_SOURCE PASSAGE_
· · · · ·
Wenzel Krumpholz or Václav Krumpholz (1750 – May 2, 1817) was a Czech-born musician who played mandolin and violin. He studied the mandolin at an early age and became one of the most renowned performers on this instrument. At a later date he adopted the violin also, for in 1796 he was one of the first violins in the orchestra of the Court Opera, Vienna.

Born in Zlonice, near Kladno, now part of the Czech Republic, Krumpholz was the son of a bandmaster in a French regiment who lived in Paris during childhood, learning music from his father. His brother, Johann Baptist Krumpholz, was also a musician, a celebrated harpist and composer.

According to music historian Philip J. Bone, there was a strong friendship between Wenzel Krumpholz and Ludwig van Beethoven. Bone talked about the relationship between Krumpholz and Beethoven in his book The Guitar and Mandolin. He said that Krumpholz's name was "immortalized by his intimacy with Beethoven, who was exceedingly fond of him, and who used to jokingly call him mein Narr (my fool)."
· · · · ·
_GIVEN MATERIAL_
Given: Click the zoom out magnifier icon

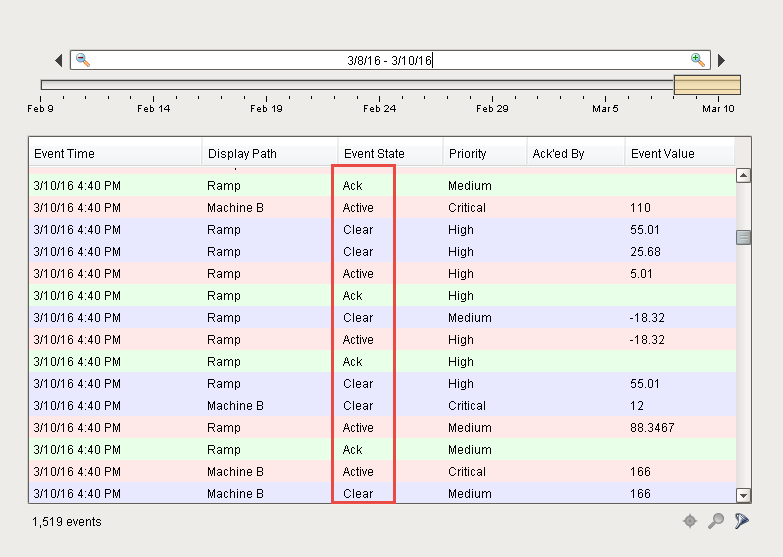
· · · · ·
_EXERCISE TASK A_
From the passage on Wenzel Krumpholz, extract the portion from "Born in Zlonice, near" up to and including "harpist and composer.".
_EXERCISE TASK B_
Answer these questions using the passage on Wenzel Krumpholz:
(i) In what year was Krumpholz one of the first violins in the orchestra of the Court Opera, Vienna?
(ii) For what was his brother, Johann Baptist Krumpholz, celebrated?
(iii) In which book did Philip J. Bone discuss the relationship between Krumpholz and Beethoven?
_EXERCISE TASK C_
Continue the passage on Wenzel Krumpholz, beginning after its final sentence.

_FINAL ANSWER A_
Born in Zlonice, near Kladno, now part of the Czech Republic, Krumpholz was the son of a bandmaster in a French regiment who lived in Paris during childhood, learning music from his father. His brother, Johann Baptist Krumpholz, was also a musician, a celebrated harpist and composer.

_FINAL ANSWER B_
(i) 1796
(ii) He was a celebrated harpist and composer.
(iii) The Guitar and Mandolin

_FINAL ANSWER C_
He talked about what men in the music business had to say about the Beethoven-Krumpholz friendship: according to Ferdinand Ries, Krumpholz gave Beethoven instruction on the violin when in Vienna and it is most probable that he gave instruction on the mandolin. Carl Czerny said in his autobiography that it was Krumpholz who had introduced him to Beethoven, and that Krumpholz was one of the first to recognize Beethoven's genius and inspired others with his own enthusiasm.

Bone said that Krumpholz frequently played the mandolin to Beethoven and indicated that it influenced Beethoven to write music for the instrument. He talked about research done by Dominco Artaria, who had bought a Skizzenbook, containing sketches of some of Beethoven's music. Artaria stated in his Aittographische Skizze that Beethoven intended to write a sonata for mandolin and pianoforte for Krumpholz. This composition is the one sketched in Beethoven's note book (preserved as (No. 29,801) in the manuscript department of the British Museum) and it was first made public by Breitkopf and Hartel, Leipzig.

On the day following Krumpholz's death in Vienna, Beethoven composed the Gesang der Mönche from Schiller's William Tell, for three men's voices "in commemoration of the sudden and unexpected death of our Krumpholz". Only two of Krumpholz's compositions were printed.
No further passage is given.